Exercise: In the copy, keep every line below as it is and leave out the pictures.

Provided material:
• • • •

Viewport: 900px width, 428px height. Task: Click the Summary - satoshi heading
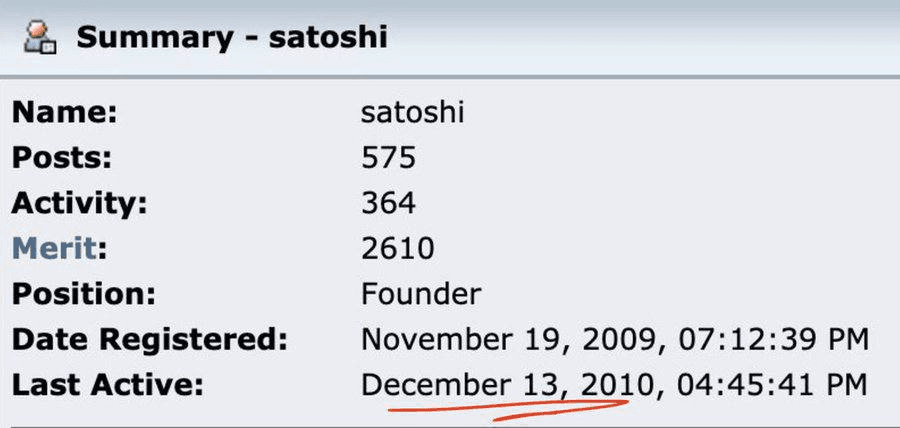232,38
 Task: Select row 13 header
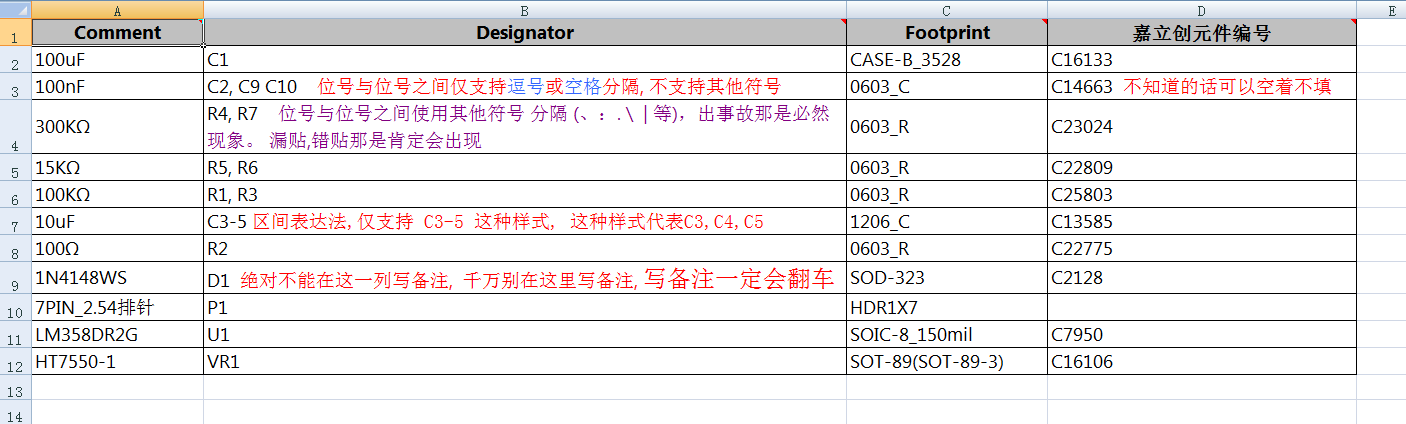[x=15, y=389]
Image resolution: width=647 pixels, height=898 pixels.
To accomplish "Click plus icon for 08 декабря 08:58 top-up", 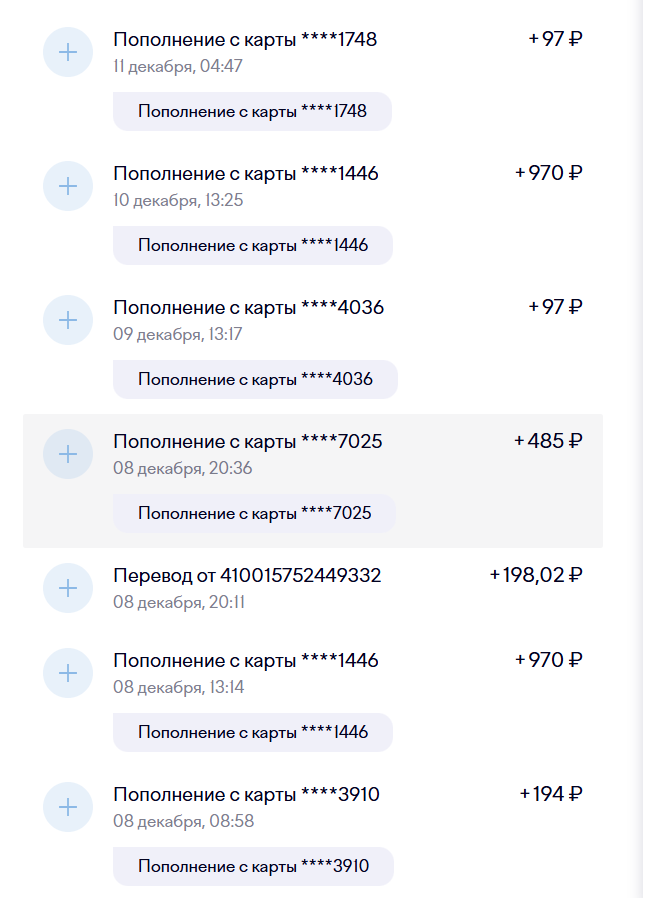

• • • •

Exercise solution:
Viewport: 900px width, 428px height. Task: Click the Summary - satoshi heading
232,38
 Task: Select row 13 header
[x=15, y=389]
Image resolution: width=647 pixels, height=898 pixels.
To accomplish "Click plus icon for 08 декабря 08:58 top-up", 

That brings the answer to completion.